Prompt: Your answer should consist of every line in the records that holds "computer".
═══ Task input ═══
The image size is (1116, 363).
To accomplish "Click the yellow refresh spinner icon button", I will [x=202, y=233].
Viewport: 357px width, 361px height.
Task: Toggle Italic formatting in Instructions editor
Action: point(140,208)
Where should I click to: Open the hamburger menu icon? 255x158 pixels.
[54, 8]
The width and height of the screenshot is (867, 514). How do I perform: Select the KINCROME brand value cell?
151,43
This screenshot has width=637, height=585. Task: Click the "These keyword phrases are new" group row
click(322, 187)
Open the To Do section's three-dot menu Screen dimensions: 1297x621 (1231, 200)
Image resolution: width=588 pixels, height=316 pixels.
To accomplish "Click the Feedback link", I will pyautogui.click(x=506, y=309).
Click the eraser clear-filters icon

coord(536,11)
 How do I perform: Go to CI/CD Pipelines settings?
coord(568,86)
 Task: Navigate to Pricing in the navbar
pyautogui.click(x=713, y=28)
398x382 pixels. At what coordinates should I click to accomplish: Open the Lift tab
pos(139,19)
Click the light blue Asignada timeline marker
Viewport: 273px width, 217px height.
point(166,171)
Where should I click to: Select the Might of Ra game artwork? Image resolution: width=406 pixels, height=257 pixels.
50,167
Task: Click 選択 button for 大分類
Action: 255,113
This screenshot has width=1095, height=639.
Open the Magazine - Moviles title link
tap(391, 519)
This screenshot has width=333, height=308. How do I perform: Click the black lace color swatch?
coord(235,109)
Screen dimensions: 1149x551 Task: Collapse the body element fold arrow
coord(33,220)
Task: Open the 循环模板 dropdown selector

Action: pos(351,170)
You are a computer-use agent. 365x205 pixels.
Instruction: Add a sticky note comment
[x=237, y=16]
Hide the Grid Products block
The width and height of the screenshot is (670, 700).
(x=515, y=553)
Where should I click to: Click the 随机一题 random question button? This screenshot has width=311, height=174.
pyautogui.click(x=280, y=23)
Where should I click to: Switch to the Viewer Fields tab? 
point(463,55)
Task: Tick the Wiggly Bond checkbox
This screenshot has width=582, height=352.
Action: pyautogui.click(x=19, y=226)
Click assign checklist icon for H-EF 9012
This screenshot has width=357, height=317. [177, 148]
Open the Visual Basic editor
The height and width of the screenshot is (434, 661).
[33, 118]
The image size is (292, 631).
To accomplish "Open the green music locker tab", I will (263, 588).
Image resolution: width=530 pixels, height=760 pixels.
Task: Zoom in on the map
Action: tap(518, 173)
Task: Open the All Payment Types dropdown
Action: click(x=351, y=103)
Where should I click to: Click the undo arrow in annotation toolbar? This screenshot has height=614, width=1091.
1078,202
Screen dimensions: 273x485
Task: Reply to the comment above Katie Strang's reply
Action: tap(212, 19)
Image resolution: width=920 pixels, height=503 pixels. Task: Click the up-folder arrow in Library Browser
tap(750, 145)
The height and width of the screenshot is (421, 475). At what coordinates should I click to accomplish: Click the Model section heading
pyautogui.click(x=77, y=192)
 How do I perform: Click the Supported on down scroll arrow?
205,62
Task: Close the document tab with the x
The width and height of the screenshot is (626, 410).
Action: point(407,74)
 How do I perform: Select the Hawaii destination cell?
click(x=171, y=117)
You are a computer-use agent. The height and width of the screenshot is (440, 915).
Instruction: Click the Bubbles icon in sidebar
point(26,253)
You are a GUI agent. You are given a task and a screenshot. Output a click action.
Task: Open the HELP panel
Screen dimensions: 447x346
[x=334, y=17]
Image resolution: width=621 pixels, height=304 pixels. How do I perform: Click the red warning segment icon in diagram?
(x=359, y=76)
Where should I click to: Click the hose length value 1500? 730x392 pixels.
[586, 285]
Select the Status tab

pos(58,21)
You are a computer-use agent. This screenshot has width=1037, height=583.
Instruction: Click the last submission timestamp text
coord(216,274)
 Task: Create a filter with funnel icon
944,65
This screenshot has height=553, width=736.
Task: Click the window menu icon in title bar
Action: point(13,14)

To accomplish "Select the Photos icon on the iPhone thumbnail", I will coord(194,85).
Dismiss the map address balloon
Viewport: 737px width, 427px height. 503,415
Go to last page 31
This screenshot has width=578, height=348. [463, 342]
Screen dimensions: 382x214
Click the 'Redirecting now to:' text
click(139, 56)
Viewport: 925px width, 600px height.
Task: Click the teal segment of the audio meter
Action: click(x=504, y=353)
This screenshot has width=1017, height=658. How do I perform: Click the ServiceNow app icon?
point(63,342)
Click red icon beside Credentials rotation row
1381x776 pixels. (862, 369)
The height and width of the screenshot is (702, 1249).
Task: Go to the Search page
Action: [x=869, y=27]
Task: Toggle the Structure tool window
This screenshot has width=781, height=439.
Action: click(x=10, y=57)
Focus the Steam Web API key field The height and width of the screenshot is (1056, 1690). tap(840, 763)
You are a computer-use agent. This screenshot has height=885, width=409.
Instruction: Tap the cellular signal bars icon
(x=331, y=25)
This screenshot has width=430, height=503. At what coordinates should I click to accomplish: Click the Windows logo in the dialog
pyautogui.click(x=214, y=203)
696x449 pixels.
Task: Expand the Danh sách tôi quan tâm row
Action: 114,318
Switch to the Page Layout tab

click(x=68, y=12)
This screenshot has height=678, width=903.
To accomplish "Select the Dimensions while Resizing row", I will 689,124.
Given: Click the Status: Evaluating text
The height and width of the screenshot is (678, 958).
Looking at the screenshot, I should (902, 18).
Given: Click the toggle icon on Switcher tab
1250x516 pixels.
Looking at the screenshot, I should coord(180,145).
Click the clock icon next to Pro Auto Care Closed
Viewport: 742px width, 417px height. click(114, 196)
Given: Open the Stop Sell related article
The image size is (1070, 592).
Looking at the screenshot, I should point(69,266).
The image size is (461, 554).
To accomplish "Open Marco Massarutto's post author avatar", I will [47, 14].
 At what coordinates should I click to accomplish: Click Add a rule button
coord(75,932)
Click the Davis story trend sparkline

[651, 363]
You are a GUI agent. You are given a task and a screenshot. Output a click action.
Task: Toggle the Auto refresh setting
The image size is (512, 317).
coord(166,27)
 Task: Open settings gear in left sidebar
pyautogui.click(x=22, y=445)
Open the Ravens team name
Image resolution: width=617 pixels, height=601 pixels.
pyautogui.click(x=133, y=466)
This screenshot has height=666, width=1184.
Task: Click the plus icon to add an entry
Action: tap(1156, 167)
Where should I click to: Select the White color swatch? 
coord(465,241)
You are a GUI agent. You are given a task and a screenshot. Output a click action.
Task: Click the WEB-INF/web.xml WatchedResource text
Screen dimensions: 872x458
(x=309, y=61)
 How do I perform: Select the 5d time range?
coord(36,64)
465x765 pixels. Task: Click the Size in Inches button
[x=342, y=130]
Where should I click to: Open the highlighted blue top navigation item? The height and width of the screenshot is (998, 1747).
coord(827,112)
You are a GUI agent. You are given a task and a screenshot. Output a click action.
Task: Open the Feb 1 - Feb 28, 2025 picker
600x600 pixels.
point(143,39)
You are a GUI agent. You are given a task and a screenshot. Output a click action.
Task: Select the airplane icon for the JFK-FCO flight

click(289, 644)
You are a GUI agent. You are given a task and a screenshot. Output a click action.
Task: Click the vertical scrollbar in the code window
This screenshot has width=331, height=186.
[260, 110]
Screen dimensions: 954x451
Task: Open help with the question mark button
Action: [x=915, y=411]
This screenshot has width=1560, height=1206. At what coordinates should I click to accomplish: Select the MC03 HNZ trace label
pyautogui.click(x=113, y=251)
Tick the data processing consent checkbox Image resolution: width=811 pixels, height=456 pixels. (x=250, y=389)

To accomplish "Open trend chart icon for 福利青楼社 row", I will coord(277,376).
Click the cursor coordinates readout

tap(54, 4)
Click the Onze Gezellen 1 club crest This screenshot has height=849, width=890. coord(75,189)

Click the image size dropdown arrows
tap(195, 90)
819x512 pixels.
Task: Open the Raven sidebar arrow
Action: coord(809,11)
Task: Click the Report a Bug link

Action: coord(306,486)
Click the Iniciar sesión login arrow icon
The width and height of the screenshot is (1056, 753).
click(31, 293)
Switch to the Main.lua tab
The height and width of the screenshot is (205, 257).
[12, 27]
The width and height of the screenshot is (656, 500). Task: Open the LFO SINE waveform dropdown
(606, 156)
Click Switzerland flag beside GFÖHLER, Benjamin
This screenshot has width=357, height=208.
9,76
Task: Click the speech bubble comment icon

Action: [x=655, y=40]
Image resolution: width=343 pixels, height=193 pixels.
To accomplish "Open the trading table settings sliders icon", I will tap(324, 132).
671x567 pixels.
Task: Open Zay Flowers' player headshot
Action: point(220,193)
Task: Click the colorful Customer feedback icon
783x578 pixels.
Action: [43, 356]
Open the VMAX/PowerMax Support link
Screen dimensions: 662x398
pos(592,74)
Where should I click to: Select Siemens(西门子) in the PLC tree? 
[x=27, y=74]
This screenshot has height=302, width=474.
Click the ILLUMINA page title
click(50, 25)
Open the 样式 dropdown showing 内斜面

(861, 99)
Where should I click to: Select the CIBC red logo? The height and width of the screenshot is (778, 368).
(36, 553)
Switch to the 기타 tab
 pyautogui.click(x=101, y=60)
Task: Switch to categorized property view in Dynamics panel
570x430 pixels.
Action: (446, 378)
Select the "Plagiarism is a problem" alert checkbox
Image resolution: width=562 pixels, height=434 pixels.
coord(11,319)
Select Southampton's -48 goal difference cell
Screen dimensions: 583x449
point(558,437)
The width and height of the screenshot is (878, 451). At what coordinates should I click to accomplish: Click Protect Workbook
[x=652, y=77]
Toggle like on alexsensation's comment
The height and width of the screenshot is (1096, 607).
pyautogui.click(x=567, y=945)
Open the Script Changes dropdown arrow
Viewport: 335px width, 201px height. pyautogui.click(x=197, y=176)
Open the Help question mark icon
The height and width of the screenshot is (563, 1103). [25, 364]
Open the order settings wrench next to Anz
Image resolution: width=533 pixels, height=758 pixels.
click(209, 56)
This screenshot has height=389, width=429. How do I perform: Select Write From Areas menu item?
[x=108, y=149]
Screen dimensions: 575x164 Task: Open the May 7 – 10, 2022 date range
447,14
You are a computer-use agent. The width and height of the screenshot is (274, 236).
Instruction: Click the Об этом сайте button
═══
Exercise solution:
You are a computer-use agent. 365x205 pixels.
You are a computer-use agent. The height and width of the screenshot is (440, 915).
You are a computer-use agent. This screenshot has width=1037, height=583.
You are a computer-use agent. This screenshot has height=885, width=409.
You are a computer-use agent. The width and height of the screenshot is (274, 236).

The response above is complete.